◆ Goal of the exercise ◆
Please identify each line below that contains the word "screenshot" and copy those lines.

— start of Information given —

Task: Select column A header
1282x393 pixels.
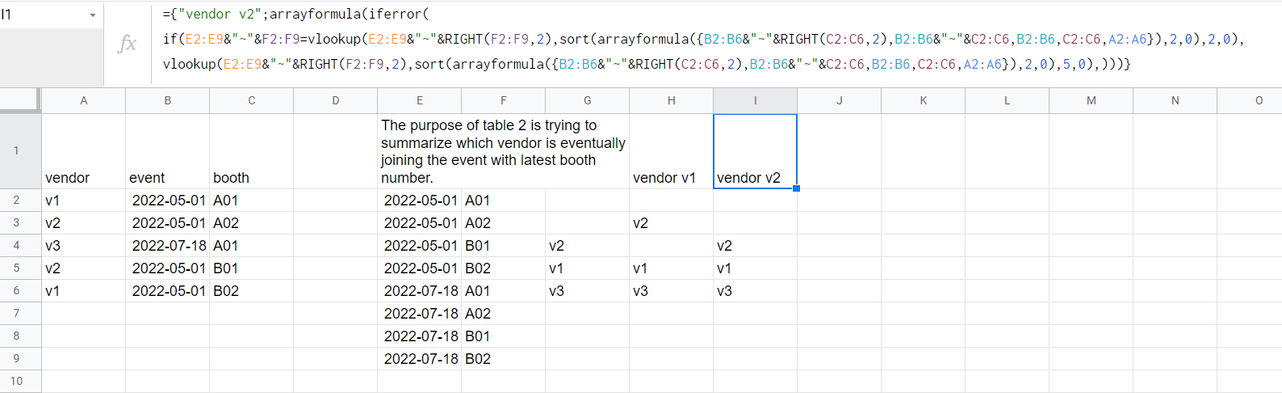Action: click(x=84, y=100)
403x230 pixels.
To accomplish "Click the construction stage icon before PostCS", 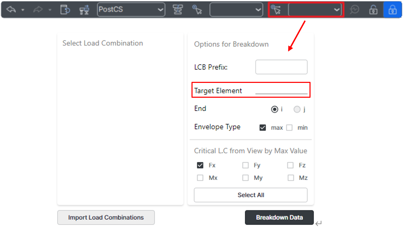I will point(84,10).
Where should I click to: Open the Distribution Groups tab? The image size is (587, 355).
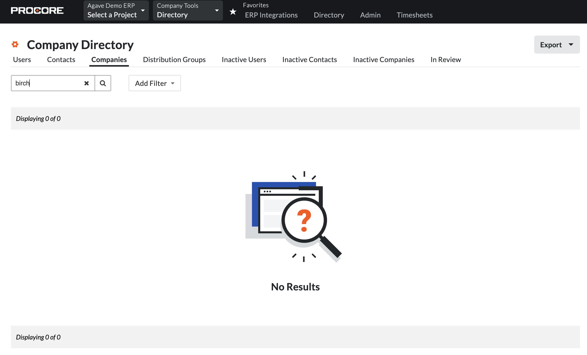174,60
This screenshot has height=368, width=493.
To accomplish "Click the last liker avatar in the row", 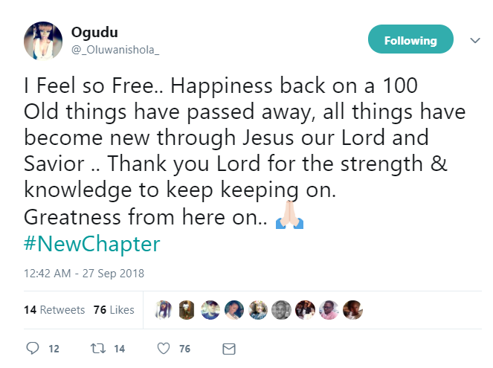I will pyautogui.click(x=352, y=310).
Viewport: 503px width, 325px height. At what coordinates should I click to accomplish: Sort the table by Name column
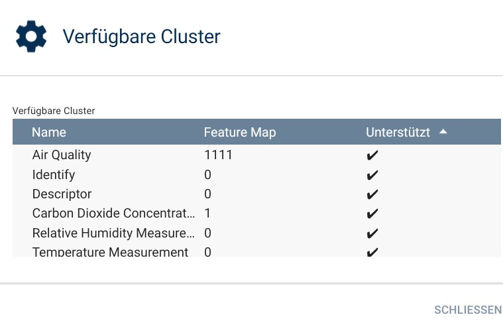pyautogui.click(x=49, y=132)
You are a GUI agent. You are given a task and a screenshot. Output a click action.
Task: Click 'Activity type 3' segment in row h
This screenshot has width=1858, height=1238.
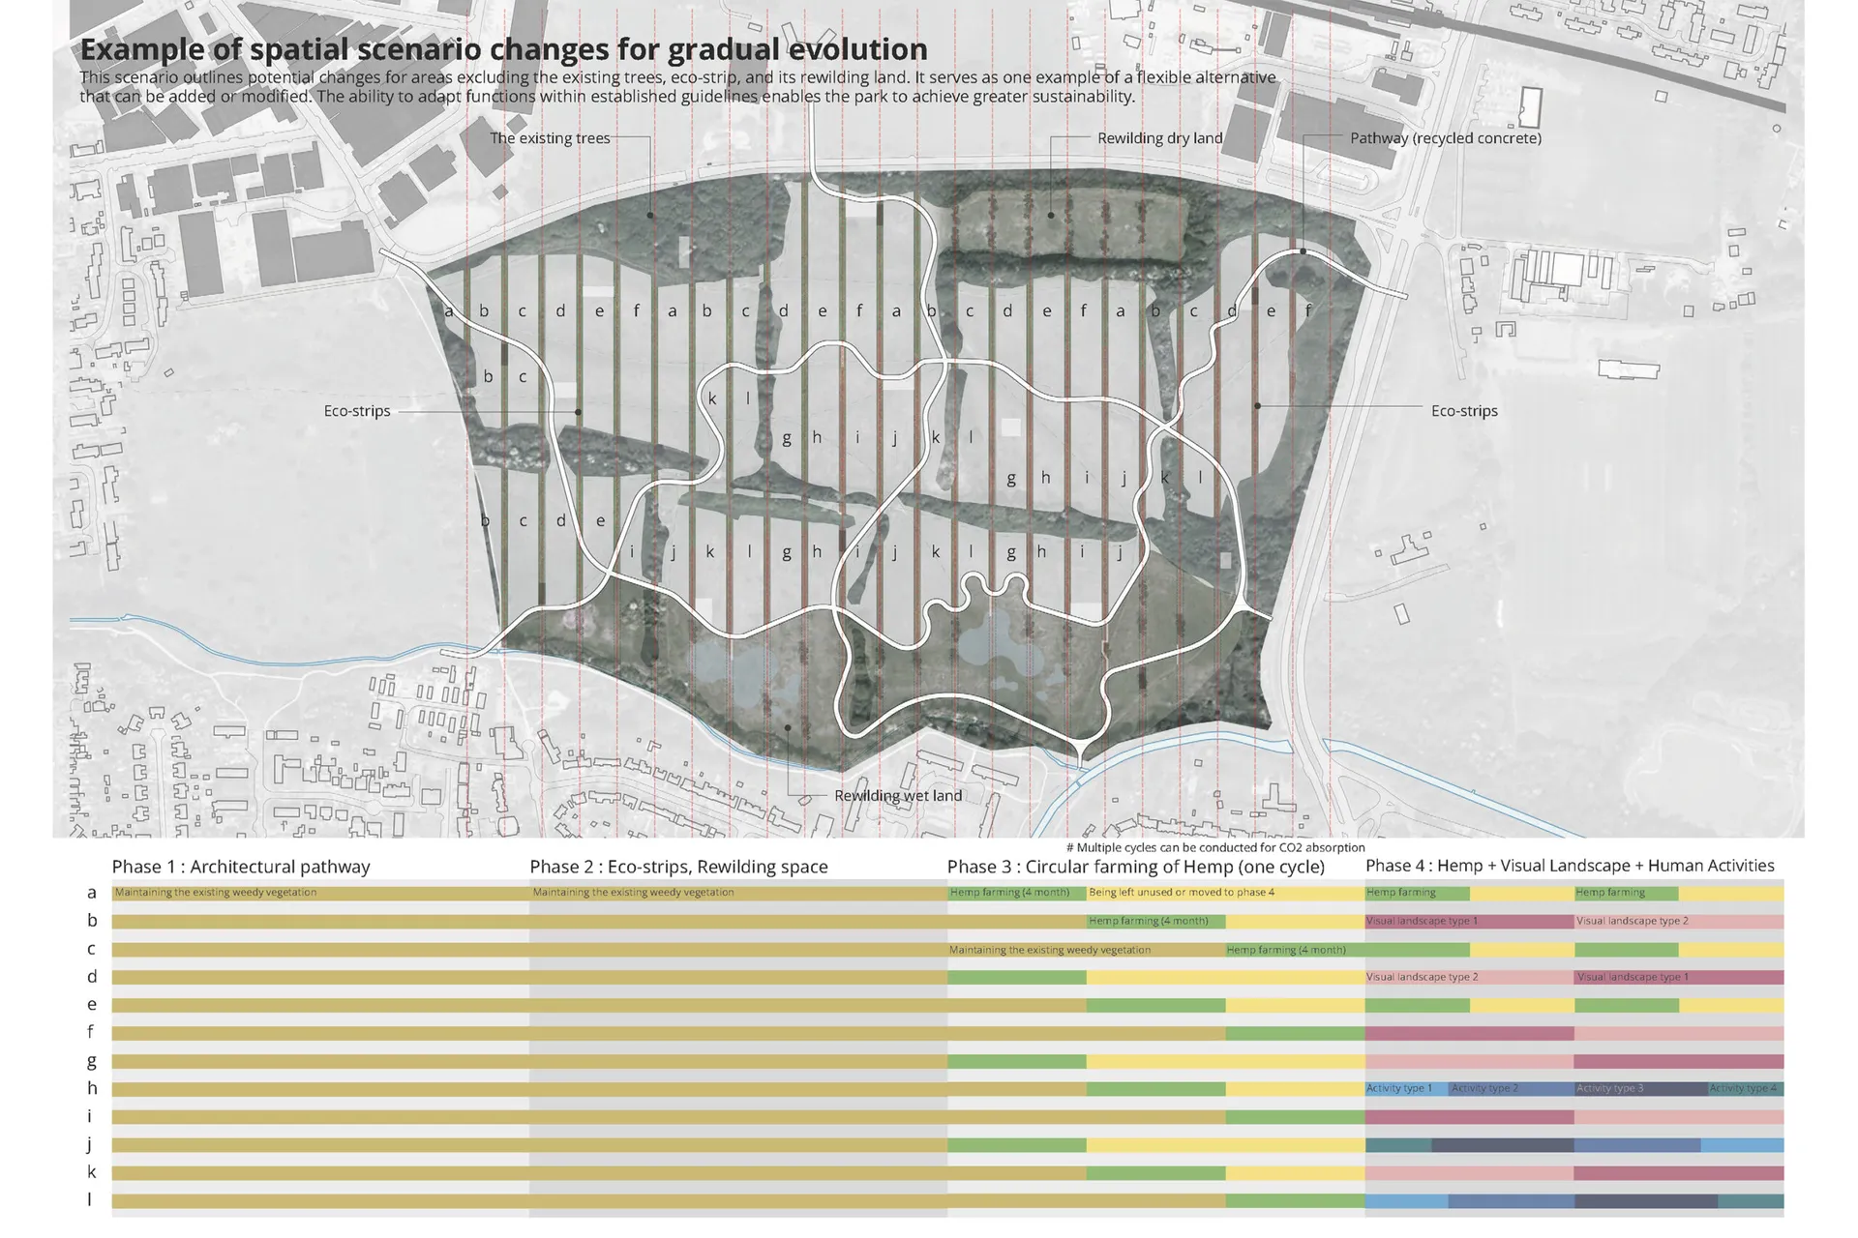pyautogui.click(x=1639, y=1088)
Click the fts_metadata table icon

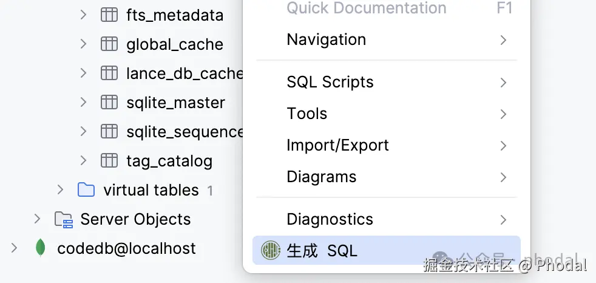[x=109, y=15]
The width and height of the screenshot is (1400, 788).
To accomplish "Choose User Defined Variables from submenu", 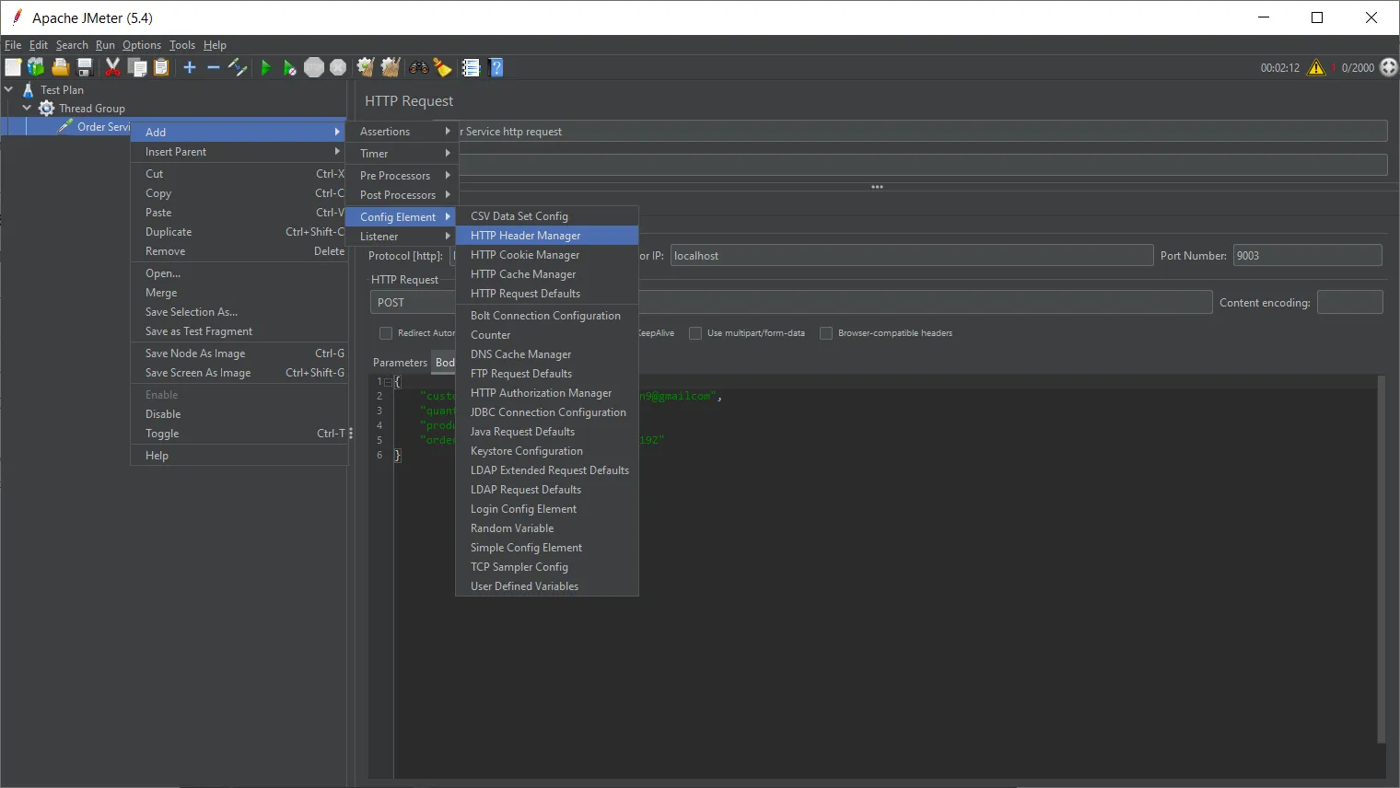I will 524,586.
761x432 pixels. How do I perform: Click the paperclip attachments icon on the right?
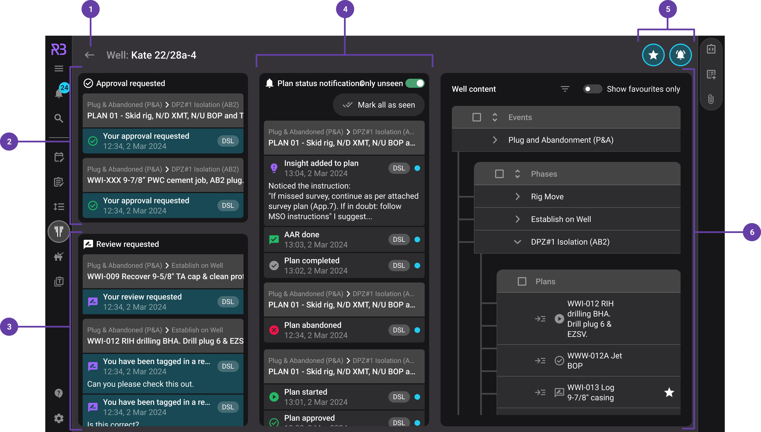click(x=711, y=100)
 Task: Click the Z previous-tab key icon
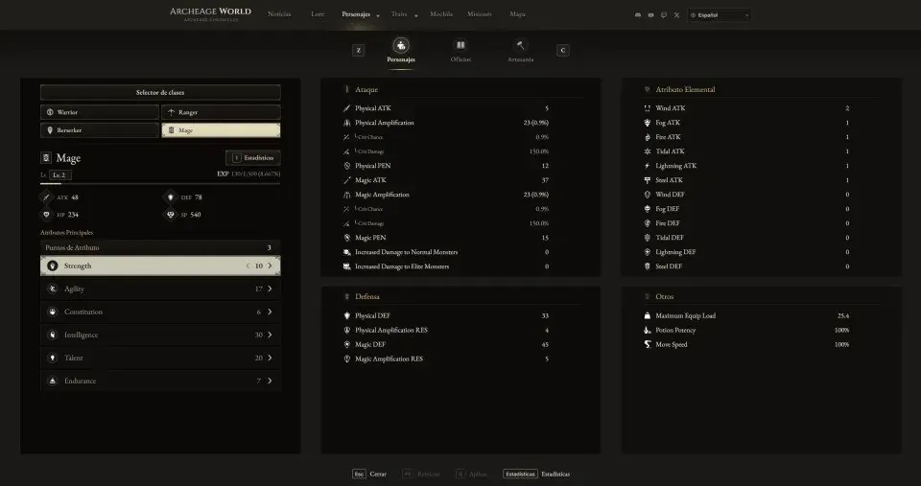pos(358,51)
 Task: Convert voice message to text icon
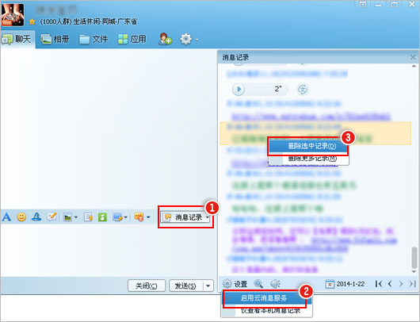(303, 90)
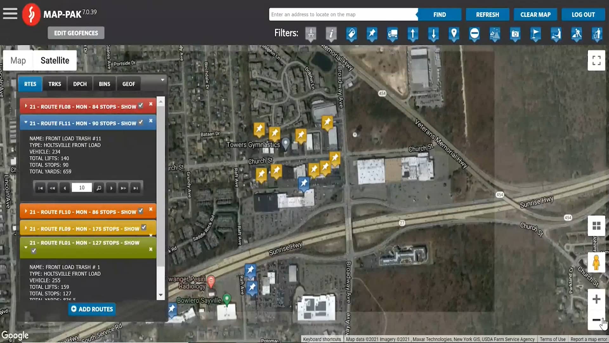Select the camera filter icon
The image size is (609, 343).
[x=515, y=35]
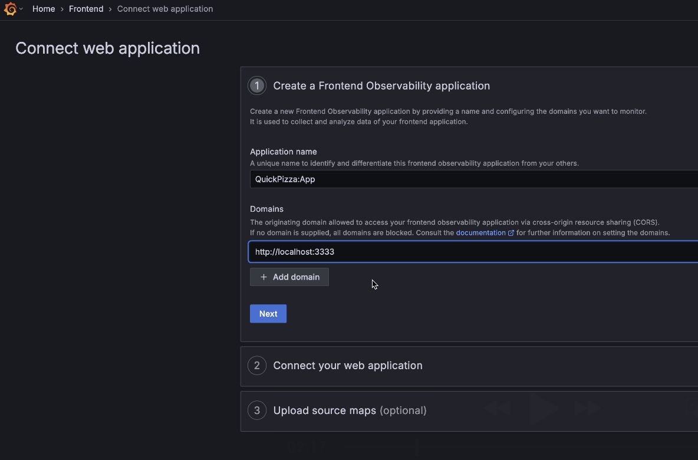Click the step 2 number circle
This screenshot has height=460, width=698.
tap(257, 366)
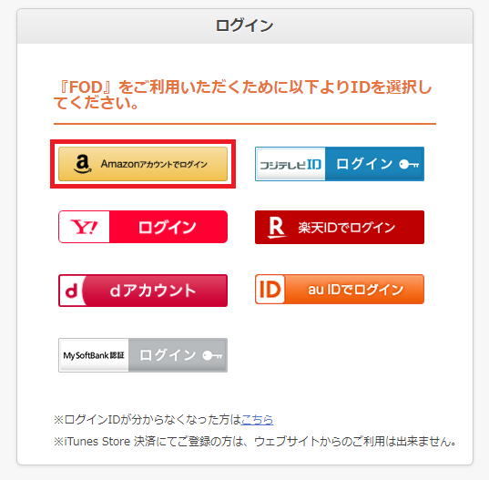Click the blue フジテレビID ログイン button

coord(340,164)
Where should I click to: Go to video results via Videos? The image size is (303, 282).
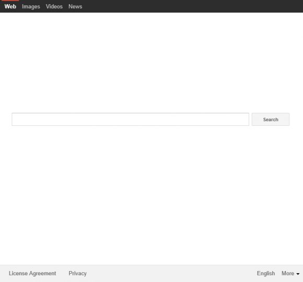[54, 7]
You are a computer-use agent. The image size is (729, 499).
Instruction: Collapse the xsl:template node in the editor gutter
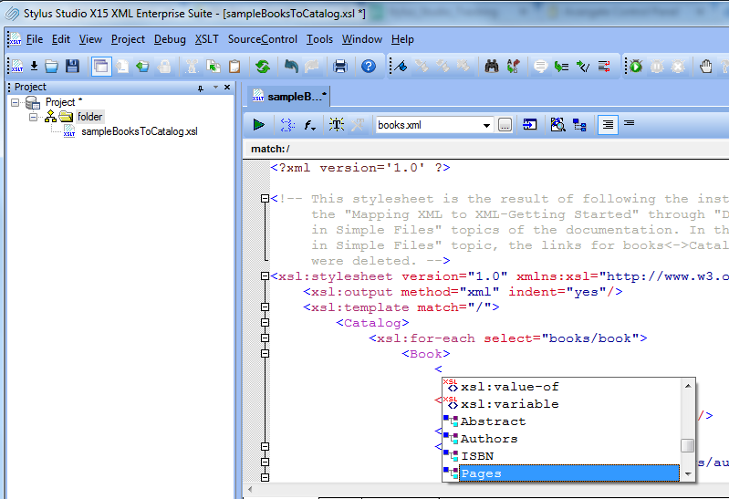(265, 307)

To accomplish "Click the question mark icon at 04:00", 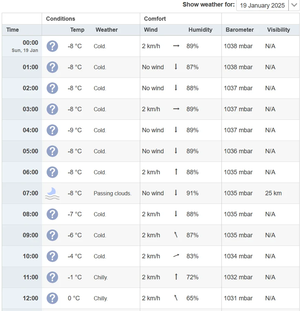I will [52, 130].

— end of Information given —

◆ Task answer ◆
This screenshot has height=368, width=493.
You are a GUI agent. You are given a task and a screenshot. Output a click action.
This screenshot has width=1858, height=1238.
The width and height of the screenshot is (1400, 788).
This screenshot has height=460, width=698.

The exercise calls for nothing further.